Pendant que la bataille fait rage autour du taux de participation et que le successeur du président Patrice Talon joue sa crédibilité sur ce même taux, la communication et les réseaux sociaux sont indispensables au travail des Béninois. Et c’est curieusement cette période que MTN-Bénin choisit pour rendre les choses difficiles pour les Béninois. D’autres pourraient penser, de l’extérieur, que le président Talon, en voulant jouer les petits dictateurs, a verrouillé Internet pour faire les choses en catimini au profit de son candidat. Ce qui est faux. Car c’est MTN-Bénin qui pèche à ce niveau. C’est la mauvaise qualité de sa connexion qui rend la chose difficile sur le réseau social WhatsApp. Alors que les services de communication du duo candidat s’activent à utiliser pleinement les réseaux sociaux pour atteindre les populations afin de les sensibiliser à la nécessité de sortir pour faire grimper le taux de participation, MTN-Bénin complique le travail, comme à dessein.
En temps normal, dans un pays tel que celui que le président Talon a lancé, le Bénin, l’organe de régulation des télécommunications, l’Arcep-Bénin, aurait tapé du poing sur la table. Mais on dit souvent que la bouche qui manque ne parle pas. Le premier responsable, Flavien Bachabi, mange. Il est en fin de contrat. Il s’en fout. Il se moque de Romuald Wadagni. L’heure n’est pas au travail, encore moins à l’efficacité. Cela fait de MTN-Bénin le roi tout-puissant. Il peut sodomiser les clients, il ne se passera rien. Romuald Wadagni n’a pas permis qu’on le mette dans le capital de l’entreprise. C’est le moment de le lui faire regretter. Et c’est exprès qu’ils ont augmenté le nombre de clients jusqu’à saturer la capacité de leur bande passante.

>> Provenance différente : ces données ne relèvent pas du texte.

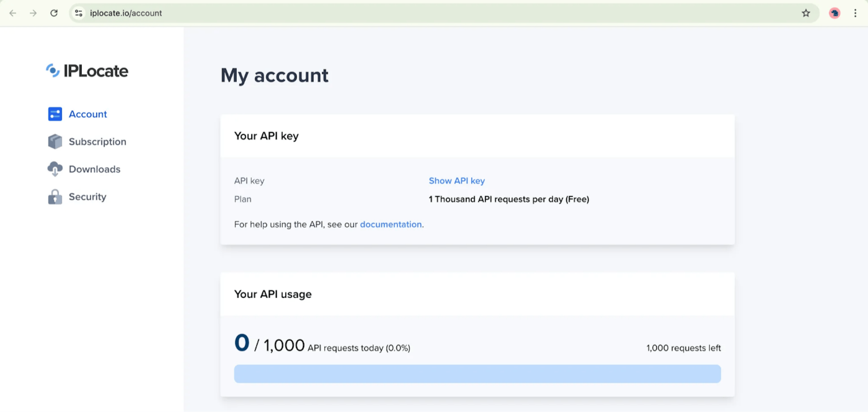Viewport: 868px width, 412px height.
Task: Bookmark this page with star icon
Action: pyautogui.click(x=806, y=13)
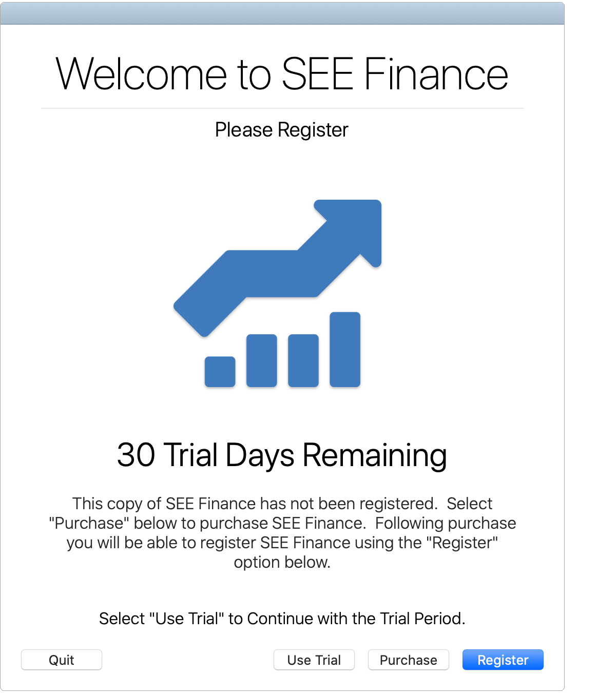Image resolution: width=616 pixels, height=693 pixels.
Task: Click the window title bar
Action: point(282,14)
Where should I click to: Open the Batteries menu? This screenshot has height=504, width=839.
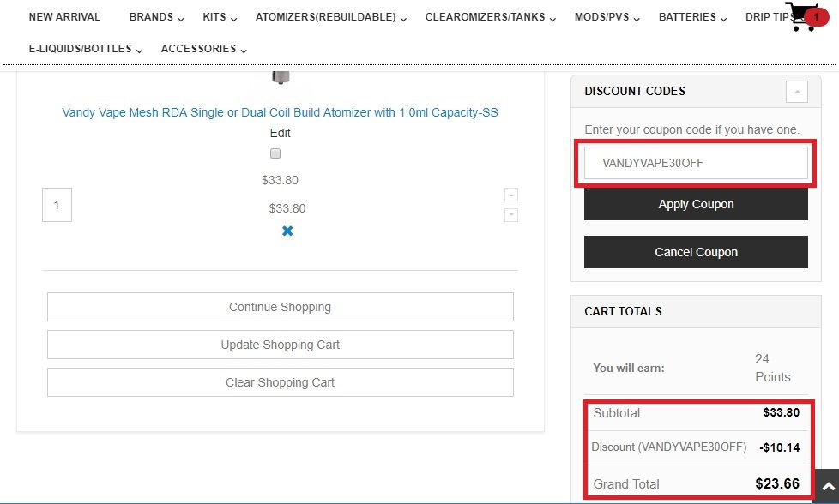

Le peuple peut subir et s’énerver contre le régime en place. La sanction sera que personne n’ira voter dimanche. Il n’y a personne pour sauver les Béninois des griffes et de la gourmandise de MTN-Bénin, et personne n’ira perdre son temps dans un bureau de vote.
Voilà ce qui se dit à cause de MTN-Bénin. Peut-être que Olivier Boko est dans l’actionnariat de cette boîte d’énervement. Qui sait?